Tuesday, September 10, 2013

2010 Workman DC Comics Super Heroes and Villains Fandex Martian Manhunter card


Three years ago, Workman Publishing put out a novelty die-cut fanned reference pocket book for DC heroes. I ran the published advertisement for it, with plans to purchase it, but then was turned off when I saw the finished product. Our buddy The Irredeemable Shag sent me some scans for the blog, but for a while there it seemed like everybody and there mother was posting them, and mobs have never been my scene. So, I've been sitting on these all this time, but hey, it's year six, so let's get it in gear.

The image above is by Tom Mandrake, from the cover to Martian Manhunter #9. It was followed by a bunch of common, boring census data, but I liked a couple of bots:
WEAKNESS: PSYCHIC PYROPHOBIA (A PSYCHOSOMATIC PEAR OF FIRE THAT CAUSES HIM TO LOSE POWERS AND CONTROL OVER HIS BIOMORPHIC FORM)

AFFILIATIONS: JUSTICE LEA0UE OF AMERICA; THE OUTSIDERS
Boy, that sure went out of date fast. I do like "psychic pyrophobia," though. Then the biographical text kicked in, and it was such a nice summation of the John Ostrander series, I'm running most of it here.

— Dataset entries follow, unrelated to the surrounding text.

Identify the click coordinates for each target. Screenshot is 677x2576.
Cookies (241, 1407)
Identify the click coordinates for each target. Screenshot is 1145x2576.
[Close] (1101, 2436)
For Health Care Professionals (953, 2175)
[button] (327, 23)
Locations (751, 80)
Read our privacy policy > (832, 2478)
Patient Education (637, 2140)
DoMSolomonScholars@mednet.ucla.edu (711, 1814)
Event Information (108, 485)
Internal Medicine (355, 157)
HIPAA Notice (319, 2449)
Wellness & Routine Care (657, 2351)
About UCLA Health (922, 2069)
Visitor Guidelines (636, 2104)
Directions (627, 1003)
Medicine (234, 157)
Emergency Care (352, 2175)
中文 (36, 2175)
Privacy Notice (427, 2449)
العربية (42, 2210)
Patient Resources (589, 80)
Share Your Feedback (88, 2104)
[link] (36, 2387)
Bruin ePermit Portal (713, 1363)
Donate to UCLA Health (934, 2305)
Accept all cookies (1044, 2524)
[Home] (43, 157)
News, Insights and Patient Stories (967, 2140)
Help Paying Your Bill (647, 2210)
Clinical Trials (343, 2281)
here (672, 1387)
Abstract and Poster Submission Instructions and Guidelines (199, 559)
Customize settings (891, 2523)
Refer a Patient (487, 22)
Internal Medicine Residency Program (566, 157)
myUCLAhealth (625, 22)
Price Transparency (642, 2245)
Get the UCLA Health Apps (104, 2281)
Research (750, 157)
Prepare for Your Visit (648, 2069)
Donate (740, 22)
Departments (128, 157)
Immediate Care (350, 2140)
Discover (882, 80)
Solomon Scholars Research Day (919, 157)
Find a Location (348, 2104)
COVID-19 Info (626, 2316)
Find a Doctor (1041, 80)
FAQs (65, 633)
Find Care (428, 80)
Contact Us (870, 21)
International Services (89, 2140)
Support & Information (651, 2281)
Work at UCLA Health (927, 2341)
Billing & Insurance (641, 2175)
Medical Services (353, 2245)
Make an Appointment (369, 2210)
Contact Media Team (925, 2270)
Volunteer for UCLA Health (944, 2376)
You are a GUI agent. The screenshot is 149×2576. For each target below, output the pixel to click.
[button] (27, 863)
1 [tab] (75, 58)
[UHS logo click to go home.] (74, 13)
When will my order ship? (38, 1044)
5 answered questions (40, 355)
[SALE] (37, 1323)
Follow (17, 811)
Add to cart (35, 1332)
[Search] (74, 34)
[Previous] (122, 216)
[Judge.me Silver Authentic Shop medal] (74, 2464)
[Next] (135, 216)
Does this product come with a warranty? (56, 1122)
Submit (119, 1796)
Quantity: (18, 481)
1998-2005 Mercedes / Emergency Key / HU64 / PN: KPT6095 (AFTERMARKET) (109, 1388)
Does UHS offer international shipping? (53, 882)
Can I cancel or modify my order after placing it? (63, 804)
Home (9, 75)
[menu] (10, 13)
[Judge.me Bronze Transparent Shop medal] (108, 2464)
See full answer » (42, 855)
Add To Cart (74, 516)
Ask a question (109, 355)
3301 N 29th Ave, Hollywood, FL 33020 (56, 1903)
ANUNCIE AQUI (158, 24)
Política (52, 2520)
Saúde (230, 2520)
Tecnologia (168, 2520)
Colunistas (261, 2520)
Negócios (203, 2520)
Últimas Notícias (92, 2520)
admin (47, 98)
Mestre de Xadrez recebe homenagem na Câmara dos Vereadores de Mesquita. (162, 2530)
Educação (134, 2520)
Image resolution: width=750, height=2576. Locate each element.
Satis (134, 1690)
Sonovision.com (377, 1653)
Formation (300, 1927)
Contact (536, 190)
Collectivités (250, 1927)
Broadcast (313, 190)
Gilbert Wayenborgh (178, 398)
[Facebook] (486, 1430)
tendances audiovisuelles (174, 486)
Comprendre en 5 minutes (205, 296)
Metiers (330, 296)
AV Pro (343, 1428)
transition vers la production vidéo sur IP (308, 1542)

Believe it or not, there was once life on Mars, or Ma'aleca'andra, as its native inhabitants called it. For centuries, J'onn J'onzz was a venerated Manhunter, a peacekeeper not unlike police officers on Earth. He was happily married to M'yri'ah, and the two had a daughter named K'hym. The family lived in a modest home beneath the windswept Martian plains. But his domestic idyll was not meant to be. J'onn's twin brother, Ma'alefa'ak, loathed everything about Martian culture. He engineered H'ronmeer's Curse, a contagious psychic virus that responded to the species' innate fear of fire, producing psychosomatic stress so intense they literally burst into flames. The virus wiped out the planet's entire civilization, including J'onn's family.

Forced to watch in horror as his wife and daughter burned to death, J'onn flirted with madness until he was accidentally brought to the Earth of 1955 by Dr. Saul Erdel, via an experimental transportation beam...
Boilerplate runs from there, though I did enjoy the reference to his time as the Bronze Wraith in 1960s Gotham City alongside the Justice Experience. I suppose the New 52 has removed the need for Cameron Chase to have not been born back then so that she wouldn't be pushing fifty today. Anyhow, that gives way to a concise nod to his founding the Justice League of America before offering a testimonial.

A man of great character and wisdom, he is the heart and soul of the team, and the only one to whom Batman will defer.
As a coda, there's a comic book style caption that recounts the plot to Martian Manhunter #24, though they missed the coda within it that rendered the whole thing apocryphal.